In the September 2010 issue of Ag Connection there was an article on the Spill Prevention, Control and Countermeasures (SPCC) rule pertaining to oil, gasoline, diesel and other oil-based products. This article is an update on the SPCC rule.

In 2009, the U.S. Environmental Protection Agency (EPA) finalized its amendments to the SPCC. Under the rule, revised requirements were promulgated for farms and ranches; aboveground fuel storage capacity is the major factor in determining if a producer must have a spill control plan. Farms that meet all of the following criteria are covered by the SPCC regulations:

-  Stores, transfers, uses, or consumes oil or oil products, such as diesel fuel, gasoline, lube oil, hydraulic oil, adjuvant oil, crop oil, vegetable oil, or animal fat; and

-  Stores more than 1,320 US gallons in aboveground containers or more than 42,000 US gallons in completely buried containers; and

-  Could reasonably be expected to discharge oil to waters of the US or adjoining shorelines, such as interstate waters, intrastate lakes, rivers, and streams.


Farms with a storage capacity above 10,000 gallons need to complete a plan certified by a professional engineer. Operations with storage capacity less than 10,000 gallons but greater than 1,320 gallons may complete and self-certify a plan using a template provided by EPA, but the criteria should be reviewed to make certain this option is available.

Bottom line, if you have 1,320 gallons of petroleum storage or more, a Spill Prevention Control and Countermeasure (SPCC) plan needs to be completed by November 11, 2011.

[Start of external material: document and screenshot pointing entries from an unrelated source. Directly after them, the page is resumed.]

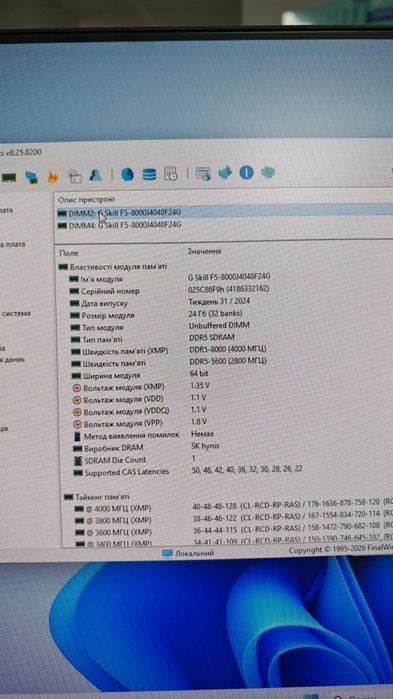
Task: Select the 'Supported CAS Latencies' row
Action: coord(225,471)

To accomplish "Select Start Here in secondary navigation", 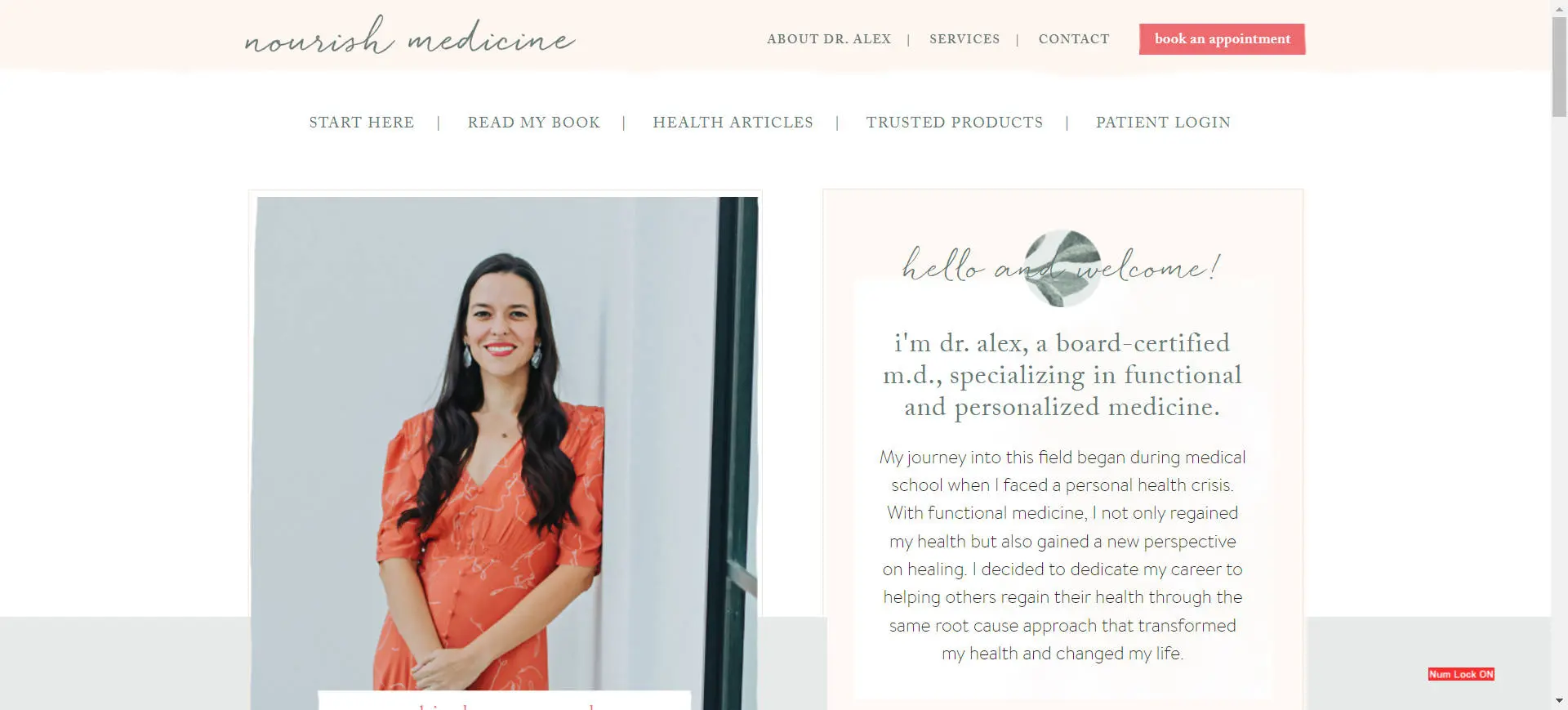I will pyautogui.click(x=362, y=123).
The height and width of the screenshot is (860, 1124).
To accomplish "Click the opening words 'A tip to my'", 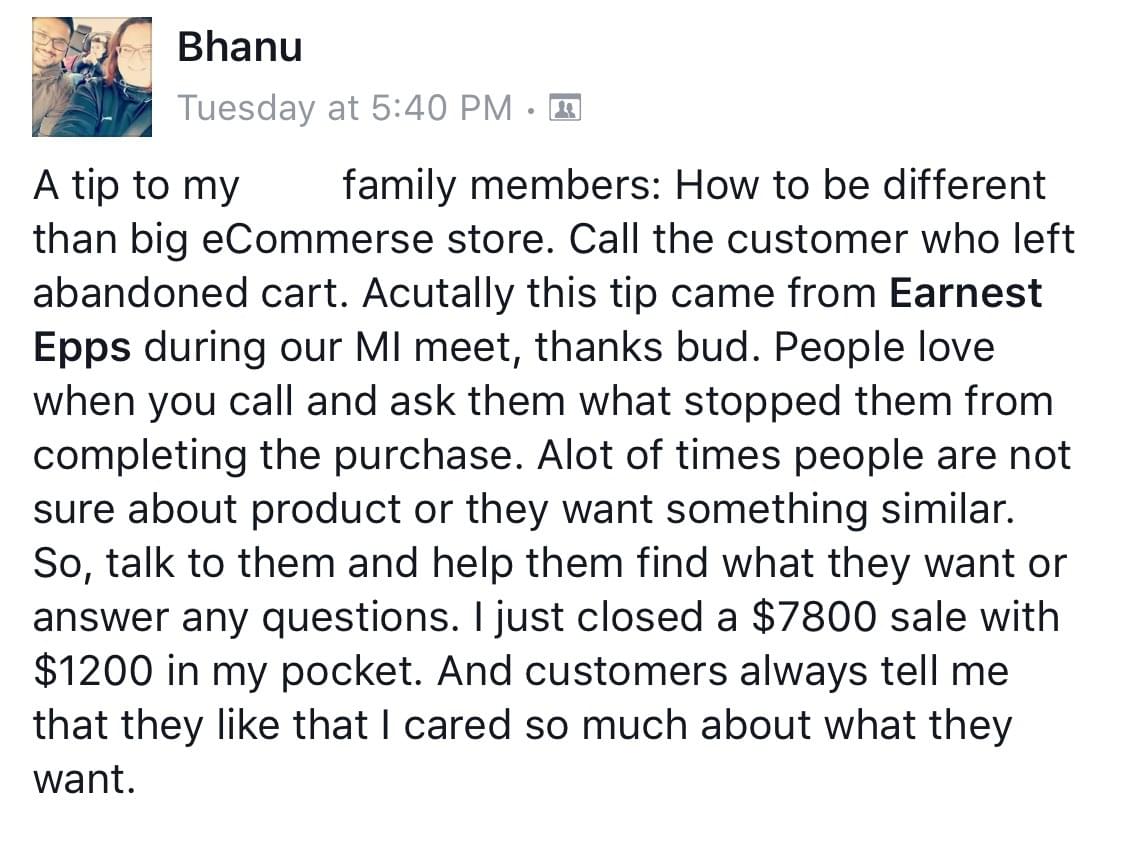I will tap(137, 186).
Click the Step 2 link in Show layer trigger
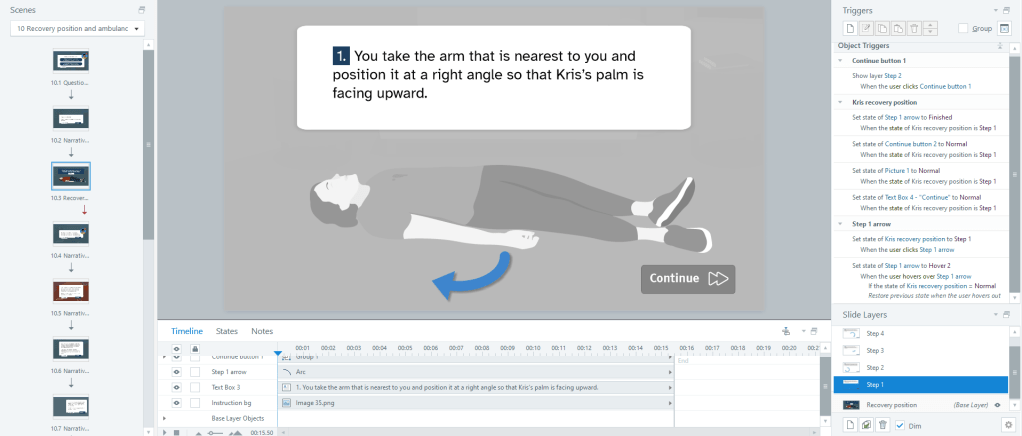Image resolution: width=1022 pixels, height=436 pixels. (x=893, y=76)
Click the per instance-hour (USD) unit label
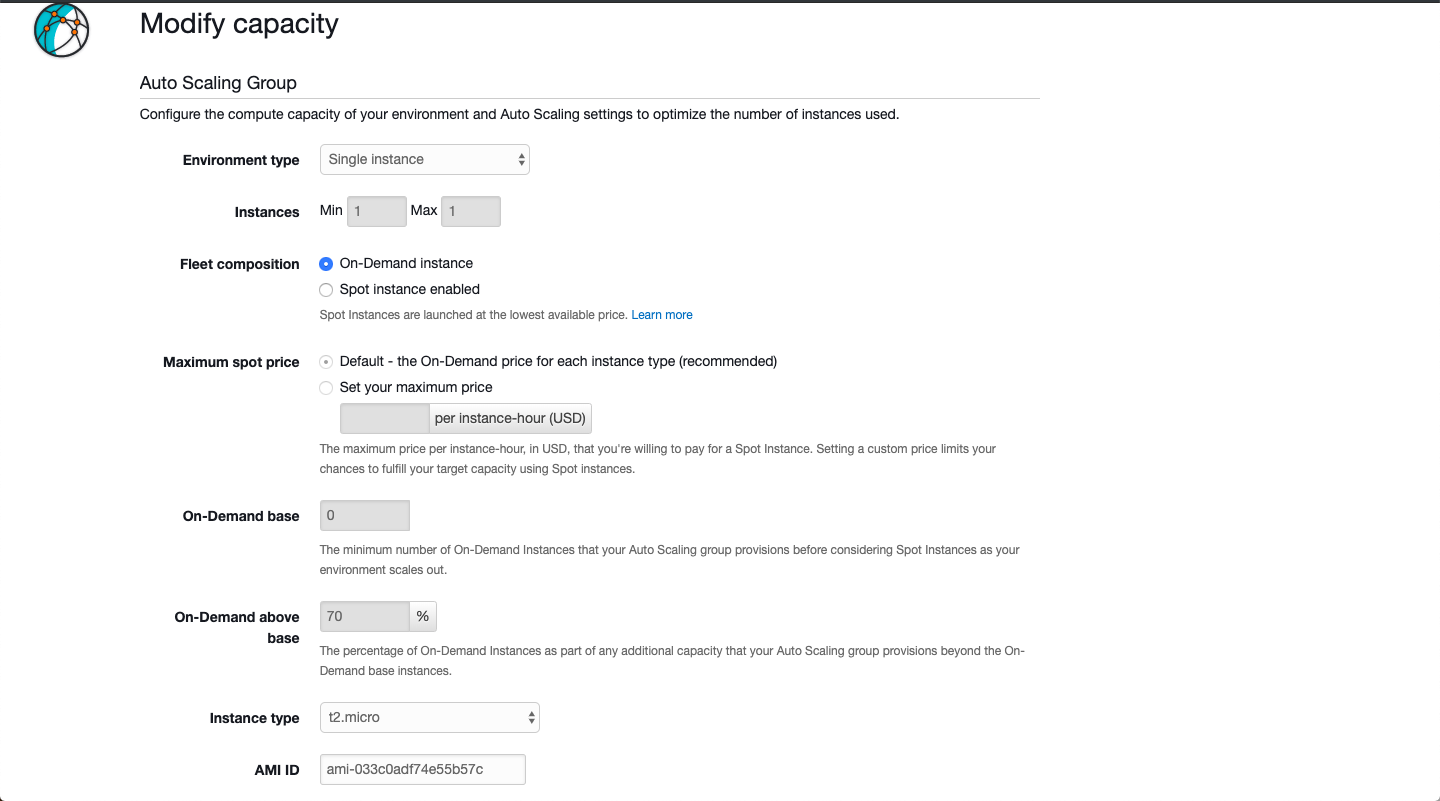The width and height of the screenshot is (1440, 801). click(510, 419)
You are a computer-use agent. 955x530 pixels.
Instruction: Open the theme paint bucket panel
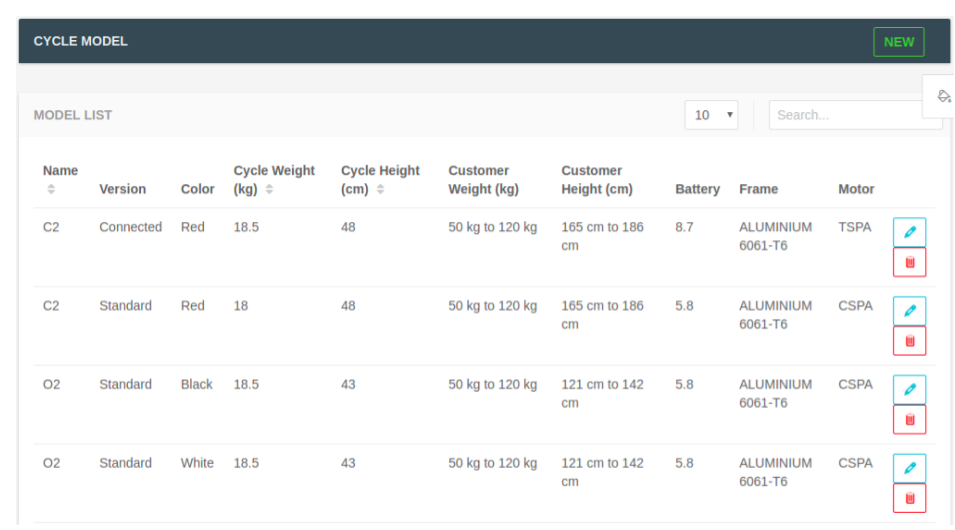pos(942,97)
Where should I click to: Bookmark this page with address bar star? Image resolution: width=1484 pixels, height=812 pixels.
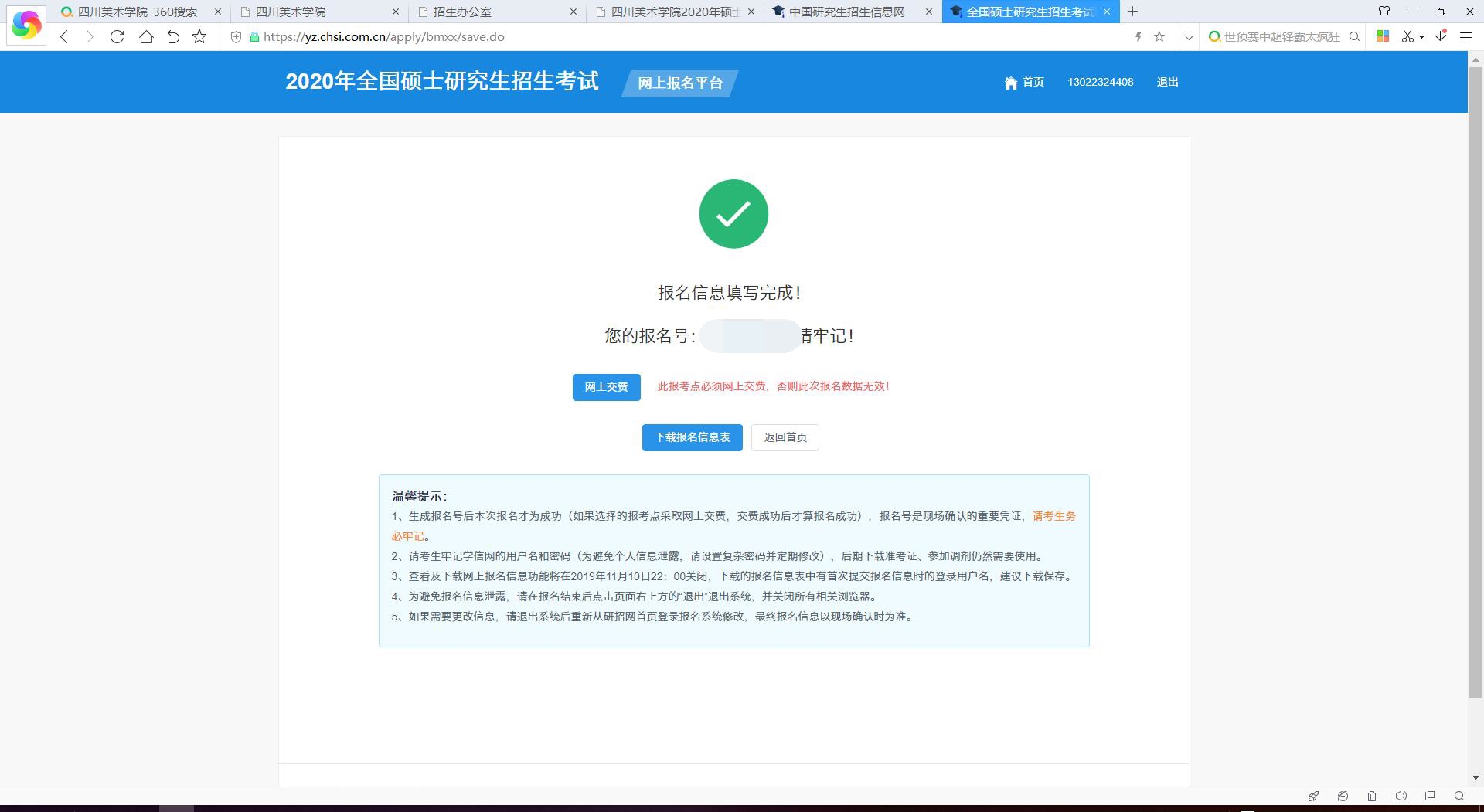[x=1159, y=36]
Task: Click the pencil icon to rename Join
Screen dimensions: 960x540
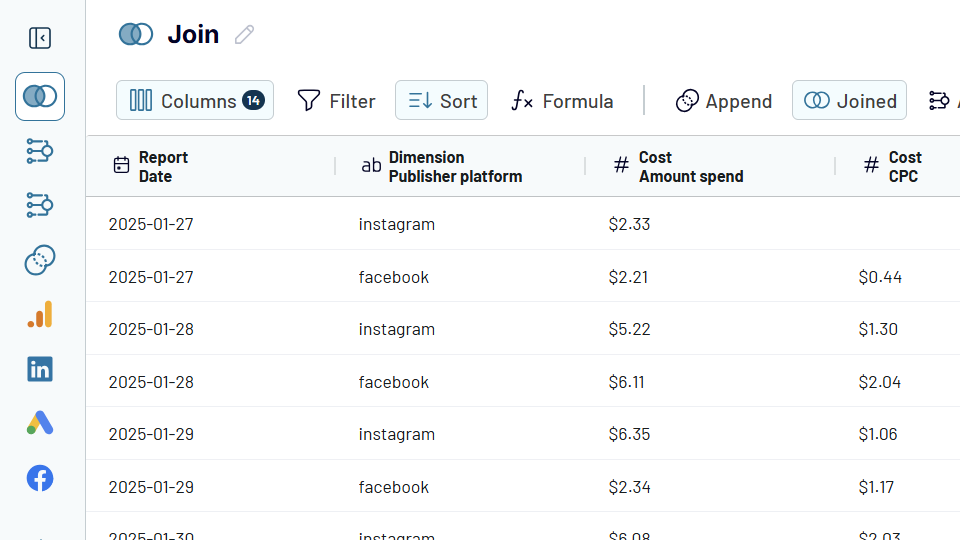Action: pyautogui.click(x=244, y=35)
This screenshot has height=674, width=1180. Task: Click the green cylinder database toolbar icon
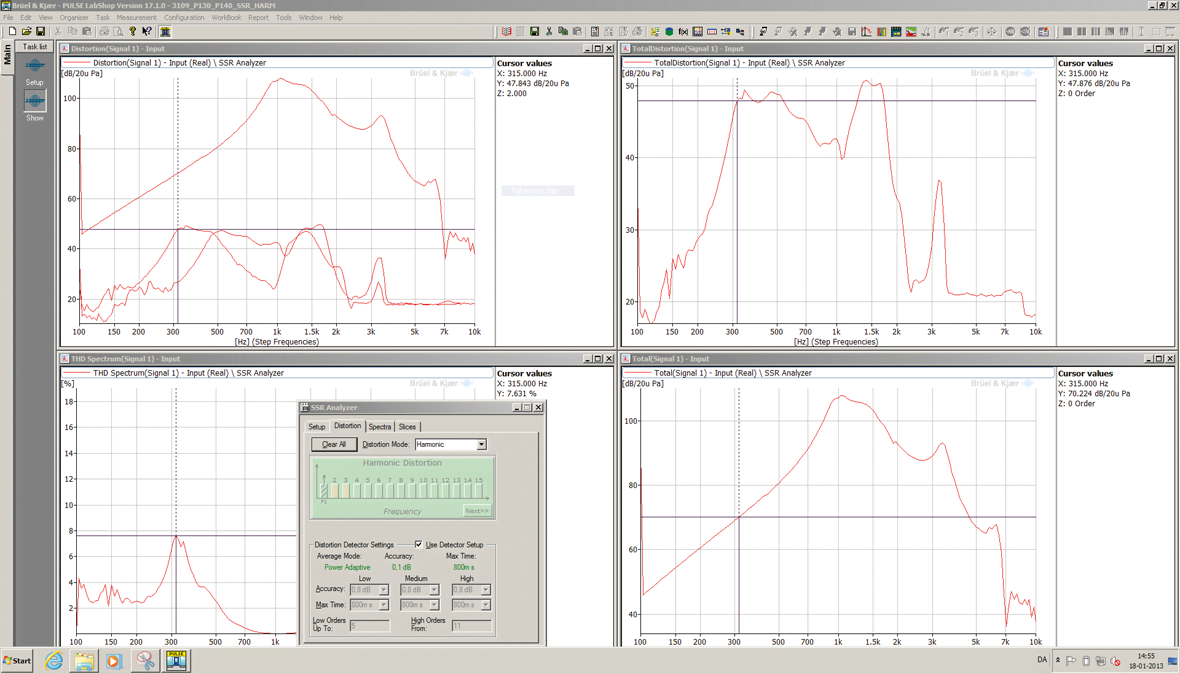coord(669,32)
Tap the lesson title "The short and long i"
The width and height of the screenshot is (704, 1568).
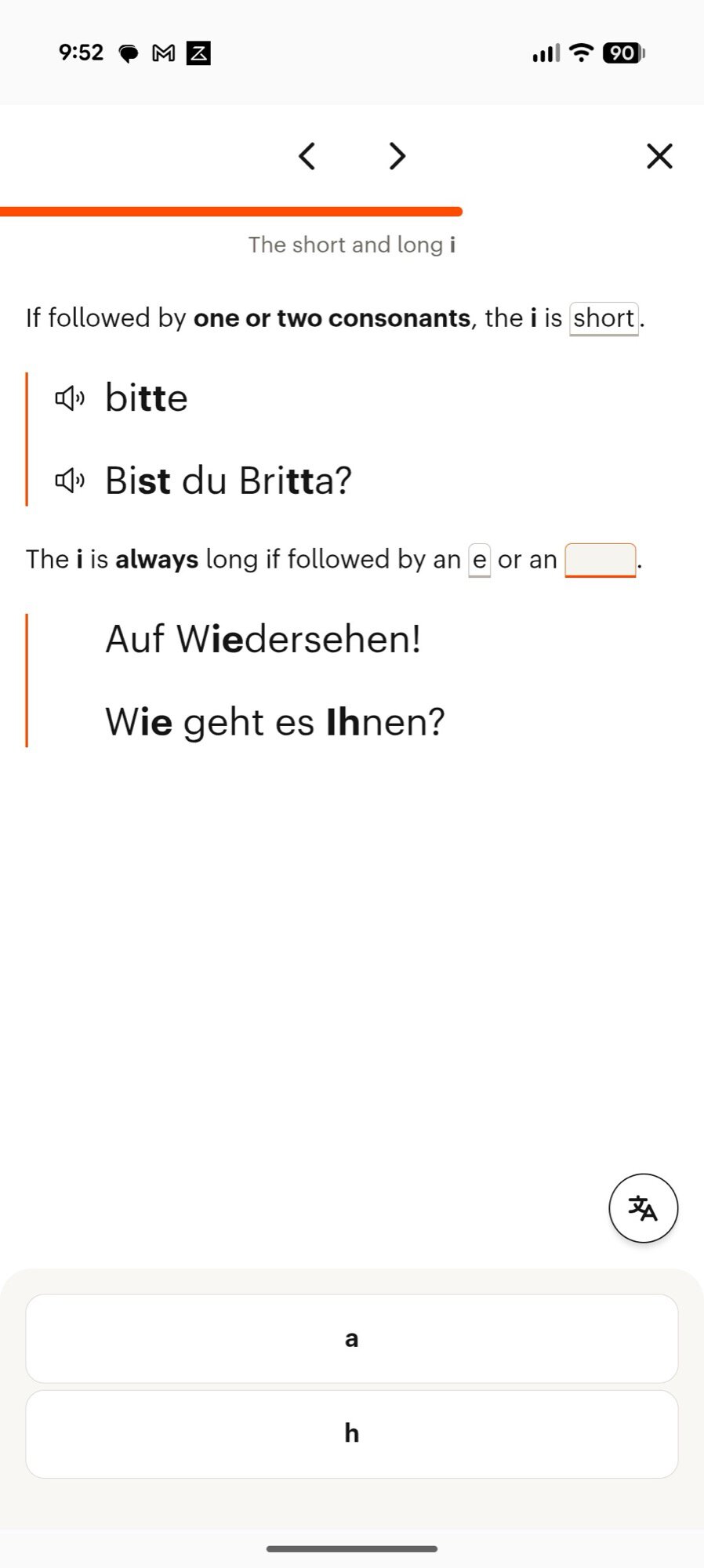(352, 245)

For further information a brochure from the EPA can be downloaded through the Agricultural Retailers Association at: http://bit.ly/kXrewy

To download the forms for a SPCC plan go to: http://www.epa.gov/emergencies/content/spcc
The SPPC plan can be “simple” insurance plan for those with over 1320 gallons of petroleum products on their farm. The SPPC plan can help a farmer or agricultural facility be prepared to prevent and respond to oil spills and protect water resources.